Thursday, February 25, 2010

Frustrated Rant from a Tired Christian

I had made plans to jump back into blogging with a great, insightful, and possibly even witty post about Protestants observing Lent-- those who see it as works salvation versus those who see it as a valuable spiritual discipline, etc. (And of course, those of us, like me, who first saw it as legalism, but then later thought it might be a really cool, spiritual thing to do, but didn't want to observe it too rigidly lest I be considered merely jumping on the latest Protestant "back to orthodoxy" bandwagon... ) As it turns out, my spiritual discipline muscle is incredibly weak, and Ash Wednesday came and went with few thoughts and little action.
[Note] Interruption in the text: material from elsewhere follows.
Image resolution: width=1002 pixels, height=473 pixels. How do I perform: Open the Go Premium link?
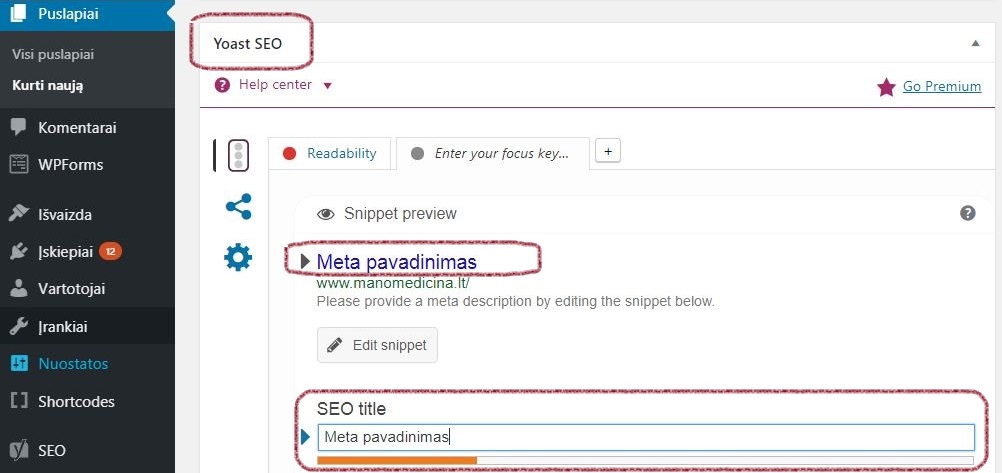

So it was all a mute point, really. I know I ought to be exercising some sort of spiritual discipline more regularly than I currently am doing. In my defense, I did look for an Ash Wednesday service to get me "in the mood" for being spiritual for the next 40 days, but I had worship team practice at my own church (which, as you might have guessed, does not observe Lent).

Yes, I know, I know, one doesn't need to wait until the church calendar reaches a certain day to make a concerted effort towards prayer, fasting, and charity. I guess I was kind of hoping something symbolic would help jump-start my wimpy, puttering faith. I need more than a spiritual cup of coffee-- I need the Christian equivalent of crack. I'm so discouraged. I hate going to church, but I like seeing our friends. I hate listening to sermons, but I can't kick the nagging feeling of guilt that our family needs to sit there, for some reason or another. I might bring up a side point in Sunday School class on occasion, but I've lost the drive to debate theology even on a friendly level. In short, I'm just showing up and going through the motions. The songs don't mean much to me. The sermons, if I can pay attention long enough, usually frustrate me. Does this make me a bad Christian? I don't know. I suppose I don't really care.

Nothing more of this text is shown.